Empecé a nadar temprano, mientras mi hermana destrozaba sus zapatillas de baile. Yo me sumergía en la piscina, aburrido, buscando algo que me distrajera de sus clases. Descubrí que el agua mantenía a raya a los fantasmas de mi enfermedad; era como si ahogar esas presencias fuera la única manera de liberarme de ellas. Recuerdo el primer mensaje, que comenzó a sonar en mi cabeza antes de cada transmisión: tres, dos, uno... Los tonos se sucedían en secuencias disonantes: “...es decir, de los cuerpos y sus representaciones en las almas, pues es preciso que la razón suficiente no tenga razón de otra razón ulterior y esté por fuera de una serie de cosas contingentes…”
Lo entendí, pero no completamente. El agua clorada era lo que mejor funcionaba para estas transmisiones, mientras que la agua salada o dulce, de lagos y ríos, interfería demasiado, distorsionaba los mensajes. Al principio pensé que estaba loco, que era telepatía, pero no; más tarde entendí que los mensajes fluían de más allá del Sistema Solar.

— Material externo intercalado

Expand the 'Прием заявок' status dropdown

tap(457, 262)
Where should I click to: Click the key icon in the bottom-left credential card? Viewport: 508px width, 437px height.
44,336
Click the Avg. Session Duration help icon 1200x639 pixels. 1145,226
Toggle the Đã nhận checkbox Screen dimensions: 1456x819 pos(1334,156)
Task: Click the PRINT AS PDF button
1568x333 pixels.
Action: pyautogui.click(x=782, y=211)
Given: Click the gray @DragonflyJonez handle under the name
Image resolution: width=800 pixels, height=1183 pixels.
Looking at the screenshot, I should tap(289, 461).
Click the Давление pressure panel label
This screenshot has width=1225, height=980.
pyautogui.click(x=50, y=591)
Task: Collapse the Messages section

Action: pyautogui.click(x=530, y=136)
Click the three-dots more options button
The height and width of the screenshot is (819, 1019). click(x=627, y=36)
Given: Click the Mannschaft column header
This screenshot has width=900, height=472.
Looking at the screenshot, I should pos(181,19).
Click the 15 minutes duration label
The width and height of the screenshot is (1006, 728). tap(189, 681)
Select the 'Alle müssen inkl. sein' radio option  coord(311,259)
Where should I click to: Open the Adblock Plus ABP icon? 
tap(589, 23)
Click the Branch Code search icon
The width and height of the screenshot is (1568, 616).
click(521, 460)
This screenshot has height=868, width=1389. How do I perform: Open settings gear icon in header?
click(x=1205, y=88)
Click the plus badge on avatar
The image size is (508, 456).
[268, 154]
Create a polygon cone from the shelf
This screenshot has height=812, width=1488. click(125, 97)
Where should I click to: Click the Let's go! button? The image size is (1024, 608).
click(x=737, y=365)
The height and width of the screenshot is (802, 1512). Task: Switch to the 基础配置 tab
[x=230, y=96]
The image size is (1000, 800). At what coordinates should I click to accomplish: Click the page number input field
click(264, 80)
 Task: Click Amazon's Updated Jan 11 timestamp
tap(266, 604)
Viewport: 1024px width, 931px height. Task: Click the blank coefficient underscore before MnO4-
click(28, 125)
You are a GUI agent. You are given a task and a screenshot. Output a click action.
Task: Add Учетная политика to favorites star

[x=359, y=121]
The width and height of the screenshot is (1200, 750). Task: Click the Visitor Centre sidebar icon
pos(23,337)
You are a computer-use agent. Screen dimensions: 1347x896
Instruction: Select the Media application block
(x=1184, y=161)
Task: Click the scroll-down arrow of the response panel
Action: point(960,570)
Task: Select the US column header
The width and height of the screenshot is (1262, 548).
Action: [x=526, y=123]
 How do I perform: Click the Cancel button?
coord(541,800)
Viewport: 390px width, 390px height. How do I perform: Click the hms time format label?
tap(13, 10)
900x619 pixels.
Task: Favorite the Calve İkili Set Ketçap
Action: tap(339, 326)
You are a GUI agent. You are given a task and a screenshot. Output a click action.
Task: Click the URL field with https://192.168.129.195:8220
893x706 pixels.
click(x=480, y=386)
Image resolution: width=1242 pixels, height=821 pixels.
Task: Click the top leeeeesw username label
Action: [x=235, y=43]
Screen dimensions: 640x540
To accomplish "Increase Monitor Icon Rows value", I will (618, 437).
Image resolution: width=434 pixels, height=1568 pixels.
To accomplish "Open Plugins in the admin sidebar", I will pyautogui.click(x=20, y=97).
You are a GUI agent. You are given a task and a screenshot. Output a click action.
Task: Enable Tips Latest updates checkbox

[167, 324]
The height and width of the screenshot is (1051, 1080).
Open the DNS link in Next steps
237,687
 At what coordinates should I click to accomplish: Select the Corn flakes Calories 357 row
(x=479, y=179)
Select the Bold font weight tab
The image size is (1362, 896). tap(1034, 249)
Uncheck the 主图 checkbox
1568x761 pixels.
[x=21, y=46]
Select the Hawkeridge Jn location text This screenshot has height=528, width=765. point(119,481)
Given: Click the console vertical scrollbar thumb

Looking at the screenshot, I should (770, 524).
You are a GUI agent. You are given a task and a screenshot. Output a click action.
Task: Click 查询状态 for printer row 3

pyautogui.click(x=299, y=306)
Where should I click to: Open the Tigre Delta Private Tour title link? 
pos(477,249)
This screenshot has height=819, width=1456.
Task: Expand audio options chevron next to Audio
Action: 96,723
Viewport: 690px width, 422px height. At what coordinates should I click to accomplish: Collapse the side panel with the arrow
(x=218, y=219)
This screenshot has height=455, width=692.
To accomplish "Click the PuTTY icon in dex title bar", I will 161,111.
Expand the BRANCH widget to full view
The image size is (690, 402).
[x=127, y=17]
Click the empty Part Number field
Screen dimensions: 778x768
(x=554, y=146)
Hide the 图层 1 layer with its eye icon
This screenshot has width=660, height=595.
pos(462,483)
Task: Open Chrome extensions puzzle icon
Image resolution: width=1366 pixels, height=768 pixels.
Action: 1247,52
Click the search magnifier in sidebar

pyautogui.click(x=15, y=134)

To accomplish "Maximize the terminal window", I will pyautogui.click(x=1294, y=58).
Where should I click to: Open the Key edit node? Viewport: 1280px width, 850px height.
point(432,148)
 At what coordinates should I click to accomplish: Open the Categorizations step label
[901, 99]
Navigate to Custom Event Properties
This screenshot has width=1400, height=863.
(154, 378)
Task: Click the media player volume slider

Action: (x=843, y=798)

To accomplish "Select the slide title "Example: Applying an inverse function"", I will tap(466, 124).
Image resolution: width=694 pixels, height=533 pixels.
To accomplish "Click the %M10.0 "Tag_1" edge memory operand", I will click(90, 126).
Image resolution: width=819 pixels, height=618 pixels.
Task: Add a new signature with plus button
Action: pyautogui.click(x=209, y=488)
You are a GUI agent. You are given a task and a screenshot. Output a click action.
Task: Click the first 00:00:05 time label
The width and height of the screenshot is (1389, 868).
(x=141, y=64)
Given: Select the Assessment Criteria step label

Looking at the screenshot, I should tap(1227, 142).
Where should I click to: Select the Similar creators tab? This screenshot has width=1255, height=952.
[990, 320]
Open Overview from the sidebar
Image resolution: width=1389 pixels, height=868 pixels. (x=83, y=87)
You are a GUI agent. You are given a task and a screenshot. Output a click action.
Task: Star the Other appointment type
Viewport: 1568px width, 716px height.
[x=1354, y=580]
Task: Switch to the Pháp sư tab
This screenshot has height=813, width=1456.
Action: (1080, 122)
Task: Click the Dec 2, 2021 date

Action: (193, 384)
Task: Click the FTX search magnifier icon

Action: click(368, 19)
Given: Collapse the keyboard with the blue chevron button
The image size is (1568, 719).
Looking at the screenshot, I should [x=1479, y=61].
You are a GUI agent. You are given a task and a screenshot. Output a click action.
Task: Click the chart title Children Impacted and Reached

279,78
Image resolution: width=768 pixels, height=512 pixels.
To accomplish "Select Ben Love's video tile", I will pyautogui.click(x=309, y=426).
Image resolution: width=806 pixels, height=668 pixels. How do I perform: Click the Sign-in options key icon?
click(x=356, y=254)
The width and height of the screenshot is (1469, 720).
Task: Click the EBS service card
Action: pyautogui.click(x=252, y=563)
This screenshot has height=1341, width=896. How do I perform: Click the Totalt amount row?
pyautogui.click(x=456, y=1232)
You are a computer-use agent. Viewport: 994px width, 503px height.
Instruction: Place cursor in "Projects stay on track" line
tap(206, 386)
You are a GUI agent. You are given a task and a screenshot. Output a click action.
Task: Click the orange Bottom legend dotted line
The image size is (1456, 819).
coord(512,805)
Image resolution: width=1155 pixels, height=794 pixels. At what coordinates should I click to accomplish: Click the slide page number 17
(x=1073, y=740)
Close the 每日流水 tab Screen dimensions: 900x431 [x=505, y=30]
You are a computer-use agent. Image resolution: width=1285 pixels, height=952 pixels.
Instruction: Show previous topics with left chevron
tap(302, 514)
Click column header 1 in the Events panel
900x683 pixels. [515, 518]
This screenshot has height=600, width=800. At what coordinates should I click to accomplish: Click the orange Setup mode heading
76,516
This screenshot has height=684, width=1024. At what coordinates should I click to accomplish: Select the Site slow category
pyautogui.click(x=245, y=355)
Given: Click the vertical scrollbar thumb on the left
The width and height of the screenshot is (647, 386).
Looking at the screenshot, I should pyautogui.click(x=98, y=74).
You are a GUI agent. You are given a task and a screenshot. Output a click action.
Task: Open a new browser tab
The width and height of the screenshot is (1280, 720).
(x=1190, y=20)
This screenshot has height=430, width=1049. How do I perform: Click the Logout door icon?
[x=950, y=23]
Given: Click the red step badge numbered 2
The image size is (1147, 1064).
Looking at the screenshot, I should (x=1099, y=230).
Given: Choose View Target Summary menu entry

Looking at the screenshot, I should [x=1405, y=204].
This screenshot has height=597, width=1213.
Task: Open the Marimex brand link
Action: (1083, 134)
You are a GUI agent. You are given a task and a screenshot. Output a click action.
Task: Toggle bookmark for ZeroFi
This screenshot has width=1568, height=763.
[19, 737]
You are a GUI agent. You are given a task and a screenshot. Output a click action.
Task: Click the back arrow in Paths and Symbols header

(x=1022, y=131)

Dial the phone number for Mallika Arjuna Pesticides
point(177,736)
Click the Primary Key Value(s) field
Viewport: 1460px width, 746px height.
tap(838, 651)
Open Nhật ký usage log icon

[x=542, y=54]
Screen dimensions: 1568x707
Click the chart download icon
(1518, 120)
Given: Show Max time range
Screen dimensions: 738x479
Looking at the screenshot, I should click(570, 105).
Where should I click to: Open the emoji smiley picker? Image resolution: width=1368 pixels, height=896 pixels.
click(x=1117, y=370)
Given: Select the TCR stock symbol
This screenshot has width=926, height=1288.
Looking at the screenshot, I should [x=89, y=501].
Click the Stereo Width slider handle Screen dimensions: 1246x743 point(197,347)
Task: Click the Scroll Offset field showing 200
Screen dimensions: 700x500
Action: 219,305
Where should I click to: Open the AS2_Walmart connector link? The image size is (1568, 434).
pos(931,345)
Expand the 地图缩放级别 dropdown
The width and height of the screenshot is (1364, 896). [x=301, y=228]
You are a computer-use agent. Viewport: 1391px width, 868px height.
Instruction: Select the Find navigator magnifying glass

Una tarde de verano, se presentaron como predicadores, con una fe inquebrantable en su evangelio. Convencieron a mis padres de que esto sería lo mejor para mí. Ellos aceptaron sin dudarlo. Los problemas de un hijo lisiado se resolverían por completo si lo entregaban a la ciencia. Lo hicieron de buena gana. Y así, nunca volví a nadar solo. En la piscina del CR, otros como yo flotaban o buceaban, inmóviles, como troncos humanos suspendidos en el agua. Eso no me funcionaba. Me tapé la cabeza con el gorro de silicona y me sumergí. Al principio, mi nado era lento, con brazadas suaves, un calentamiento esperando el momento adecuado. En unos cinco minutos, mi cuerpo entró en ritmo. Imparable. En ese momento, los mensajes comenzaron a llegar.
“Se ve también que cada sustancia tiene una perfecta espontaneidad, que llega a ser libertad en las sustancias inteligentes…”
Los mensajes llegaban en oleadas al ritmo de mis movimientos. A medida que nadaba, comprendía que todo lo que decía mi mente era archivado, almacenado y estudiado. “La sesión de nado ha terminado por hoy, Marcos”, me dijeron a través de la transmisión, una oruga inmensa deslizándose por la gran manzana granate del espacio. La psique humana, ahora casi incomprensible, comenzaba a desmoronarse. Había algo en mí que ya no era humano. La poesía se desvaneció, reemplazada por prosa fría. No tenía amigos, solo contrincantes de tenis de mesa, personas que compartían la misma prisión, residentes como yo que habían vendido su libertad por contacto permanente con algo más allá de nuestro planeta. Por las noches, rezaba para que me llevaran con Ellos. Si podían hablarme, podrían ayudarme a escapar del CR, de mi enfermedad, de este planeta. Quería volar hacia ellos, conocerlos, liberarme.
Tras tanto tiempo en seco, deseaba retomar las sesiones de nado. El agua me conectaba con ellos, y por fin, cuando entré en contacto con ella, los mensajes se volvieron claros. Se hicieron comprensibles.
“…alguien nos escucha, Tom. El mensaje ha chocado con algo.”
¡Sí! ¡Sí, yo los escucho! ¡Quiero saber más! ¡Quiero estar con ustedes!
Seguí nadando, mi respiración era casi automática, mis movimientos fluidos. El corazón bombeaba sangre con fuerza, y mis brazos no dejaban de moverse, transmitiendo señales. Pero no respondían. Me centré más, con la esperanza de que las palabras tuvieran algún sentido. “Estamos condenados. Esta es la última transmisión hacia los confines de la Galaxia.”
¿La Galaxia? ¿Qué galaxia? ¿A qué se referían?
“¿Quién recordará alguna vez a la Tierra?” El mensaje se detuvo y el agua, ahora, se sumió en un silencio absoluto. La piscina se quedó en calma. Algo ya no encajaba. ¿La Tierra?
“Cierra el canal, Tom, hemos terminado…”
¿Eso es todo? ¿Quién me salva de este infierno? No entendía, pero el agua seguía.
Después de un largo silencio, una nueva transmisión llegó:
“Desde la base Nueva Tierra. Si eres capaz de sumar estos dos tonos, puedes ayudarnos. ¿Nos recibes?”
¡TRES, EL NÚMERO TRES!
Respondí, mi corazón acelerado, pero mis palabras ya no eran solo un eco. Había entendido: ya no estaba en la Tierra, nunca lo había estado.